Required action:
For this task, extract exactly the lines of the data below, from the line containing "You are a computer-use agent." through the last one, with pictures left out.

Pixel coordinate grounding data
----------------------------------------

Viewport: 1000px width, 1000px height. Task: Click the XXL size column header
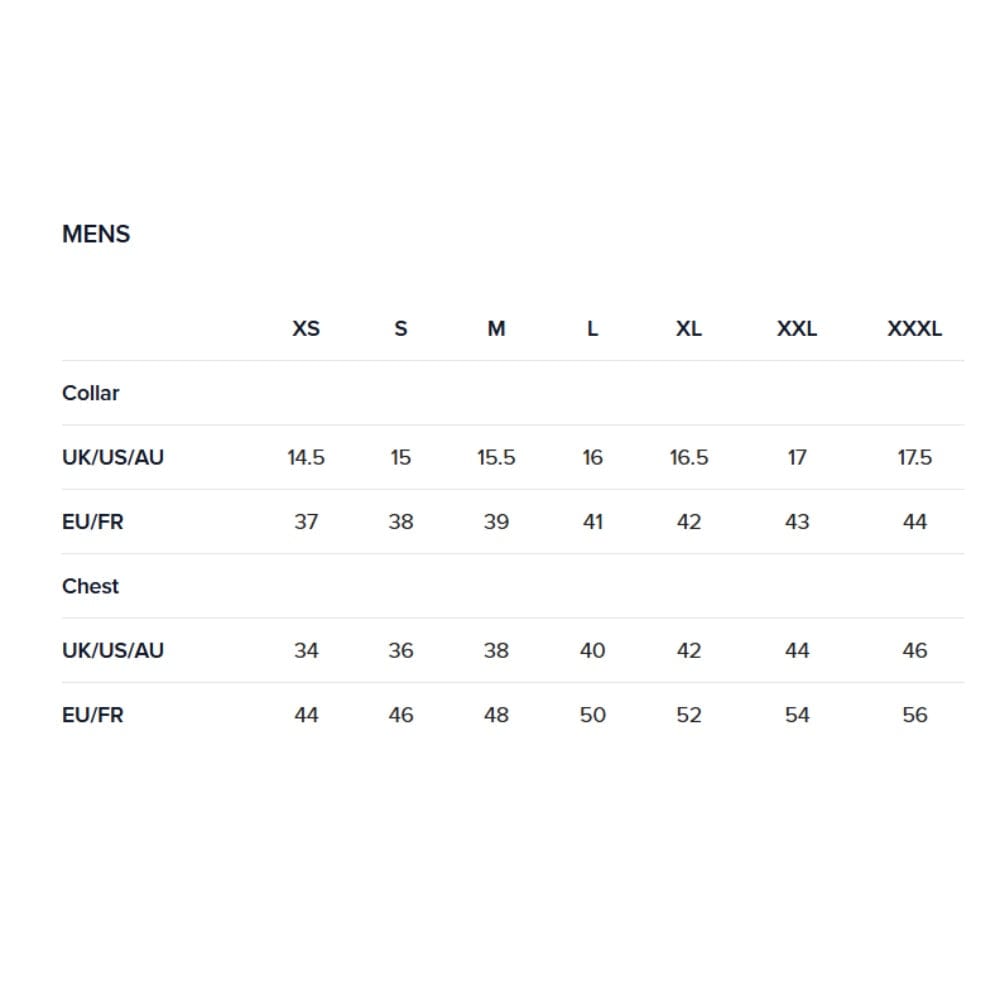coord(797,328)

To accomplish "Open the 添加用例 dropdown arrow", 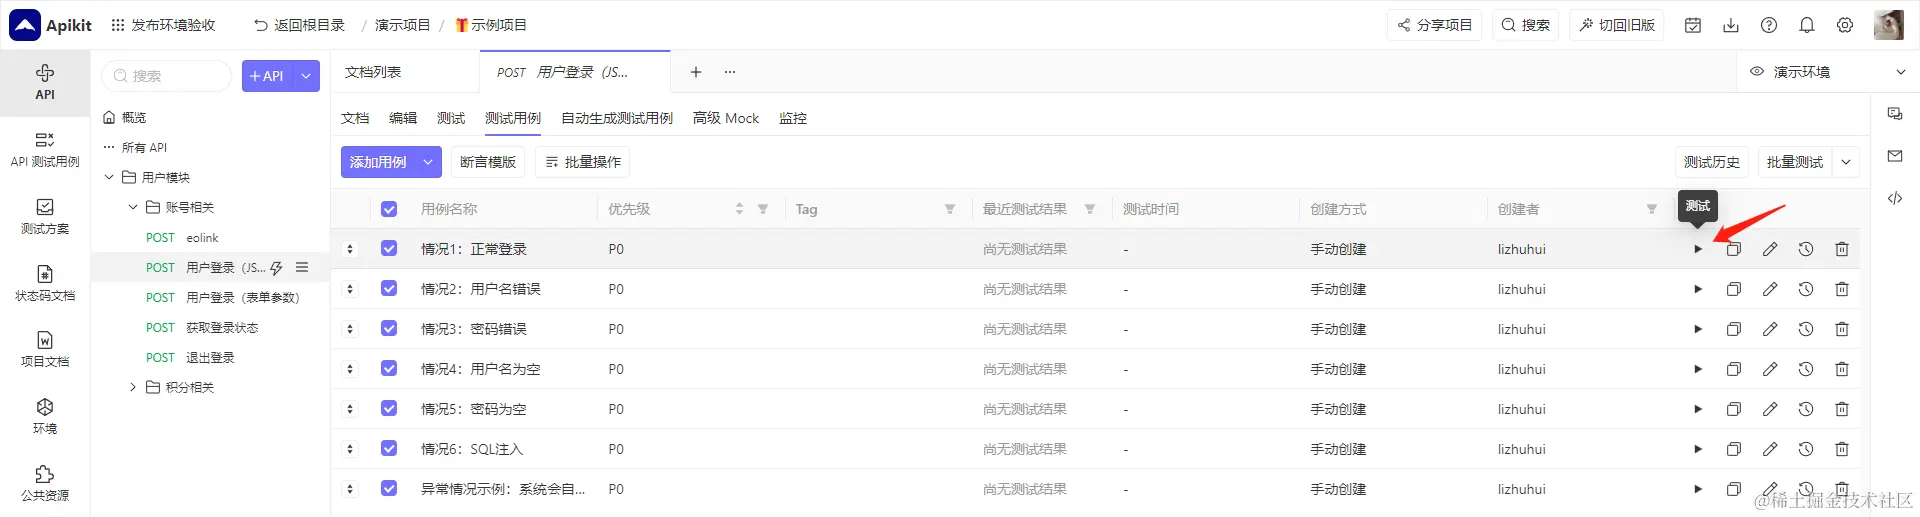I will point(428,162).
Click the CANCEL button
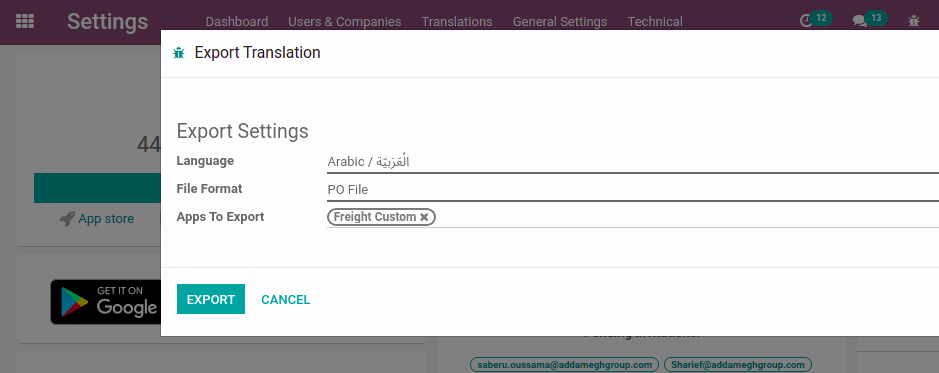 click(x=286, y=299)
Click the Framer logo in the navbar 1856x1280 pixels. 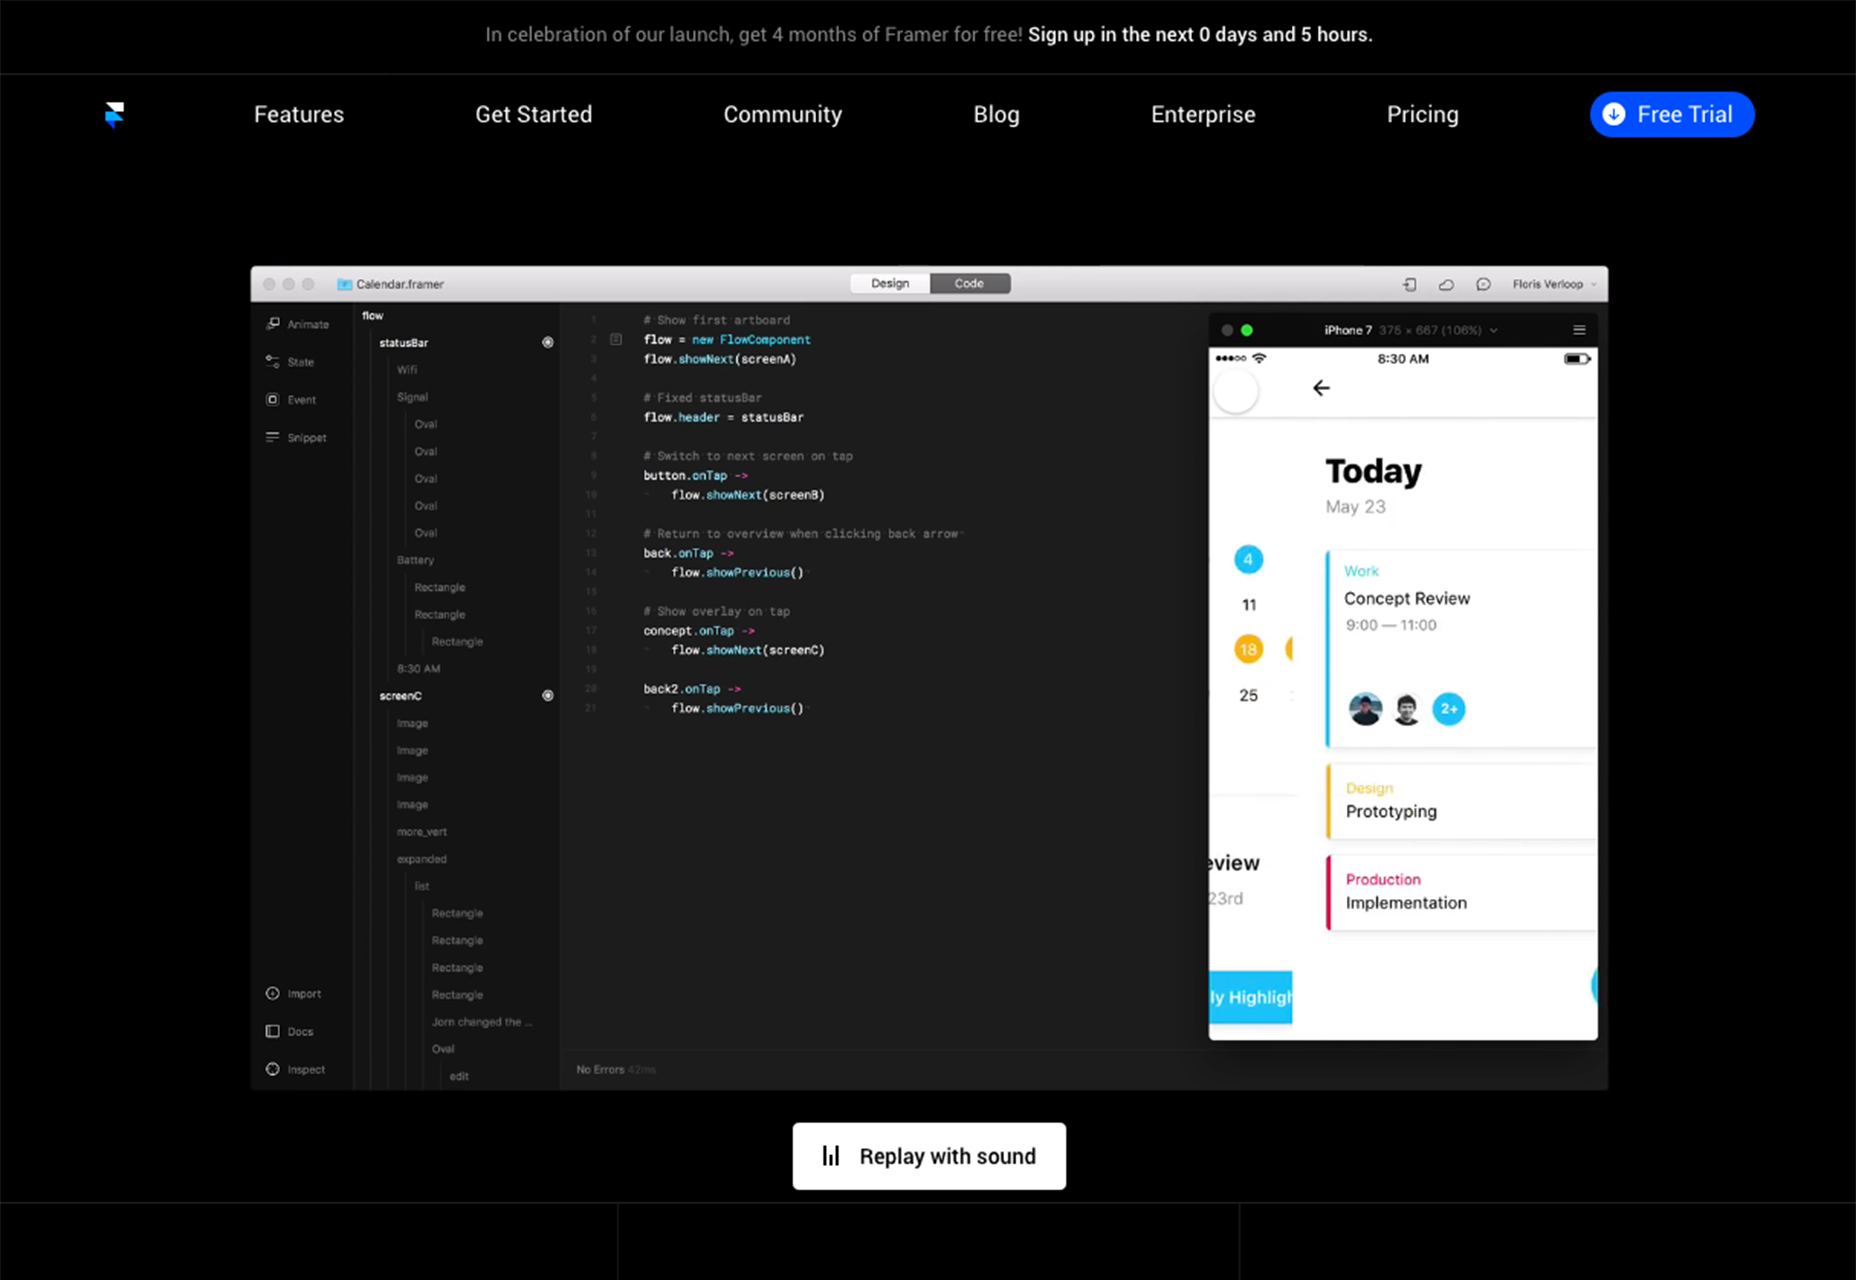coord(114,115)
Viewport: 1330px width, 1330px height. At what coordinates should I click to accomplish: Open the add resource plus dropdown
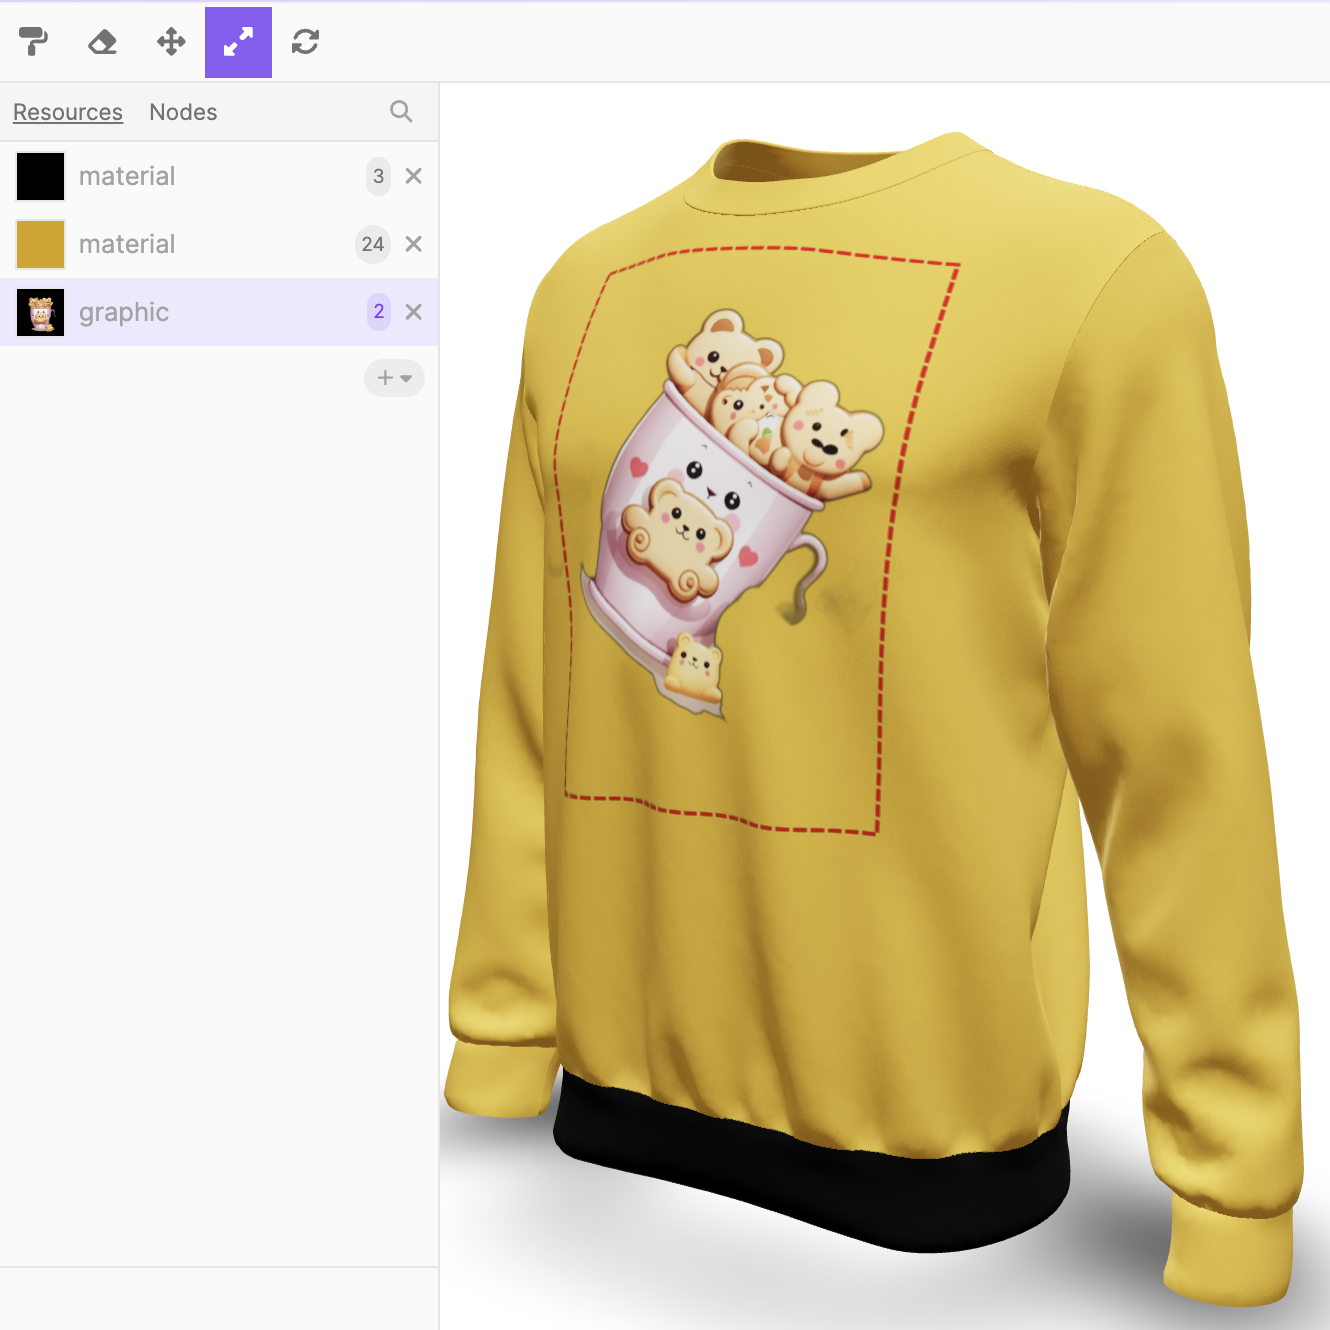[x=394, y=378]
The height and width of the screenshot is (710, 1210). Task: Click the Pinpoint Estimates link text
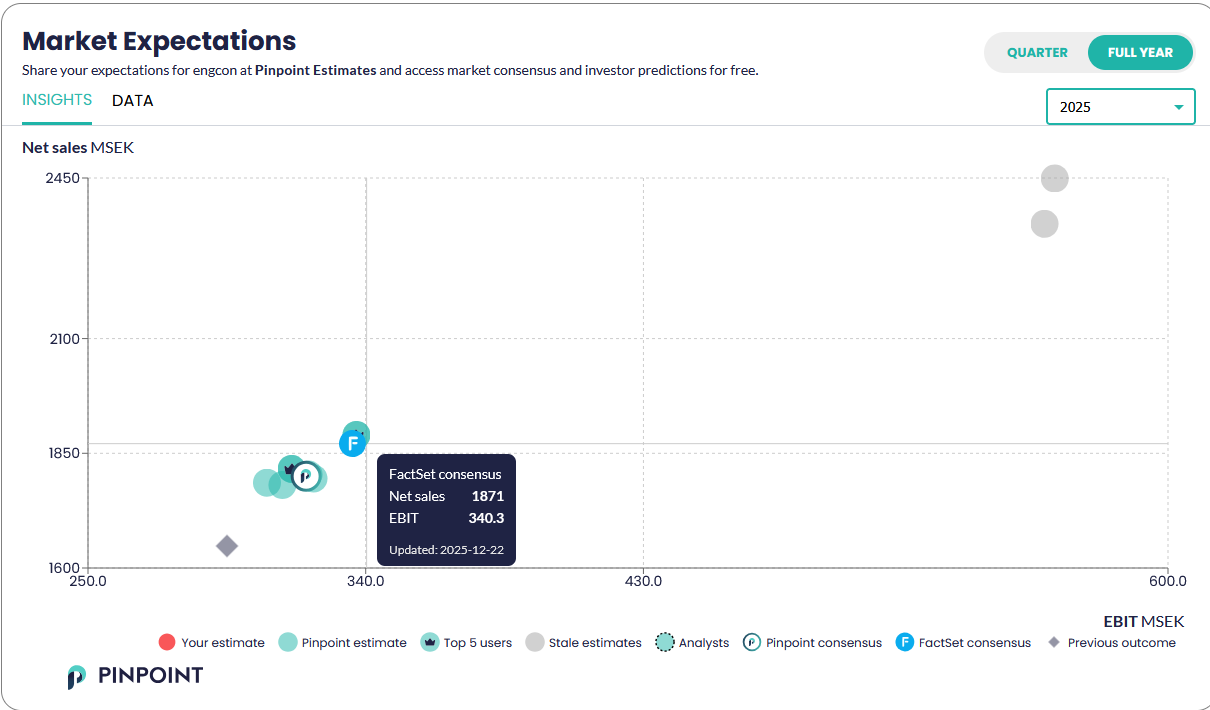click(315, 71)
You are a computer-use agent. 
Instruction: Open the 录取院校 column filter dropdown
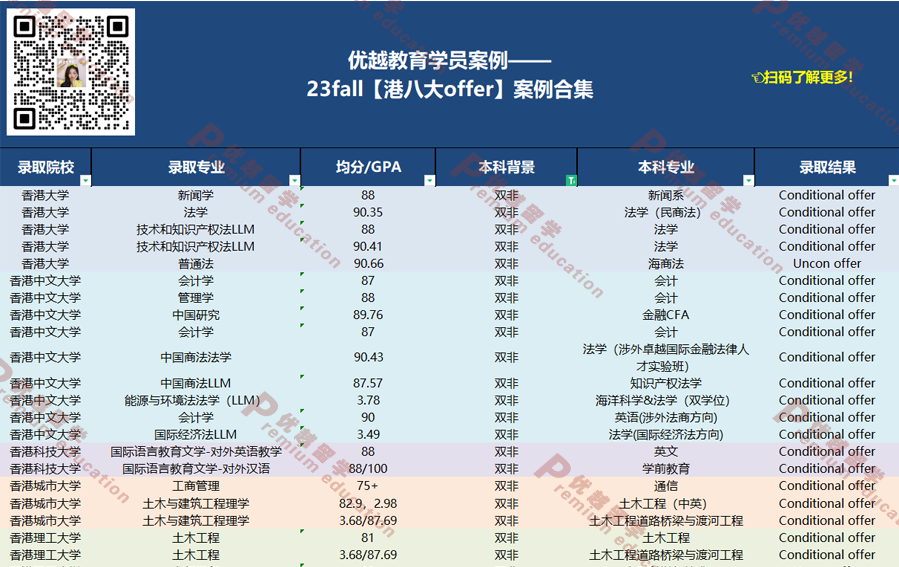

----------------------------------------

Response box:
You are a computer-use agent. 
Instruction: Open the 录取院校 column filter dropdown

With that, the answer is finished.